The Hinternet and VPN Projects

By John Champa,* K8OCL




Figure 1. The HSMM Virtual Private Network test system.

One of the stated objectives of the ARRL HSMM Working Group is the creation of the “Hinternet,” an amateur-radio-run network that has capabilities similar to those of the internet and can operate as an alternative to it. This aim harks back to the original ideas of the creators of in the early to mid ’70s The general guiding principle in this effort is the pervasive use of radio as the “physical layer” of the network. This is, after all, an amateur radio pursuit.

The current work of the HSMM Working Group has some very distinct implications when considered against the goal of spanning the globe. As an example, the most common network technology under evaluation, 802.11b, is practically useful inside a quarter mile unless using high towers and directional antennas, which extend the range to less than 15 miles, or maybe up to 30 miles with very carefully applied antenna work and a bit of luck.
The HSMM OFDM modem currently under development by the Working Group has the potential to be used in several of the existing amateur bands.
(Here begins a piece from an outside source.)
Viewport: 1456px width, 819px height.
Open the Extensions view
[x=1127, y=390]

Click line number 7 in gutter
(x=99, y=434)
One of these is UHF, where the OFDM modem, if it is anything like regular FM voice, will likely be able to cover somewhere up to 100 miles. There may be flash improvements from tropo-ducting and other similar phenomena, but always-up network reliability can’t be based on transient effects like that. Another exciting possibility is the use of the OFDM modem on the 6-meter “Magic Band.” However, it should be remembered that 6 meters, while good at times, is quite decidedly dead at other times.

The bottom line is that these methods currently being pursued are locally reliable, but over long distances they are spotty at best. To practically extend a network around the world, some other type of link is required—at least until a good long-distance RF method arrives that provides fat bandwidth around the planet, for example an AMSAT Phase III or Phase IV satellite. That link is secure, easy-to-use tunnels through the internet. Such connectivity would tie our various experimental efforts into one big, planet-spanning network, which we could begin to use for things such as message passing, digital group chats, voice/video conferencing, emergency communications, and other possible uses as we come up with them.
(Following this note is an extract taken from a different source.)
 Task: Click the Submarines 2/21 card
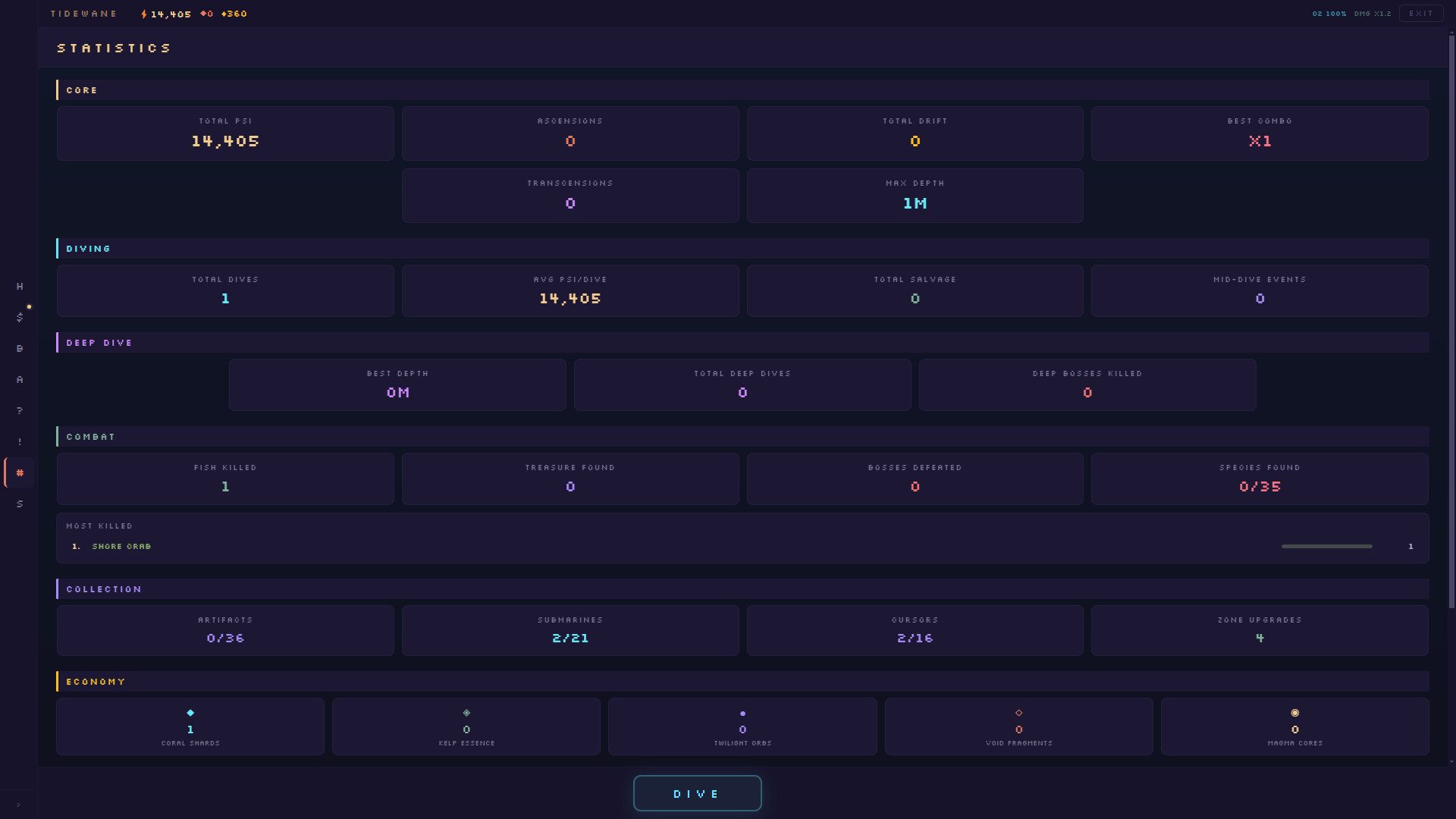pos(570,630)
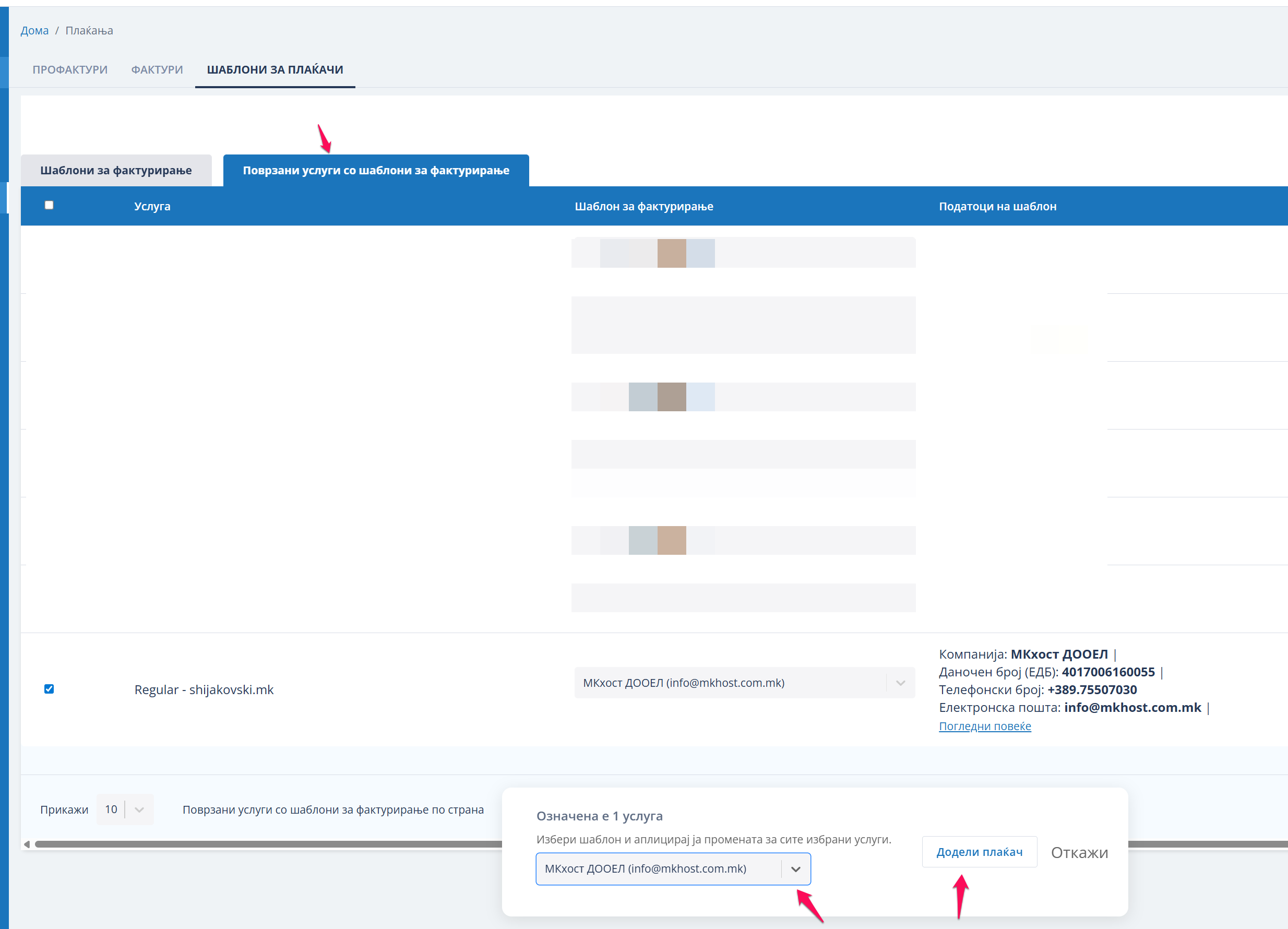The width and height of the screenshot is (1288, 929).
Task: Click chevron arrow beside Прикажи 10
Action: pyautogui.click(x=140, y=810)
Guidelines for the Hinternet
Simple—This is for use by radio amateurs. Only some are computer/network geniuses. Wide use will require usability by more than the comp/net people.

Affordable—Should use cheap (but good) hardware, or “already have it” hardware. Should, where possible, leverage free software.

Dynamic—Should be able to adapt to a constantly changing network, with parts of it going online and offline. Realistically we are not carrier-grade NOCs. We are hobbyists. We won’t have SLAs on our networks or HA setups that are always there.

Interoperable—Where possible, we should support most (if not all) of radio amateurs’ favorite platforms. Practically, this would be Windows®, MacOS®, and Linux. If done correctly (i.e., simple bootable CDs or USB keys), this requirement virtually disappears, and the connecting system becomes just another “rig.”

Secure—We should be able to leverage quality crypto to keep the tunnel part of our network scrambled and protected while traversing the public internet, and it should be done easily.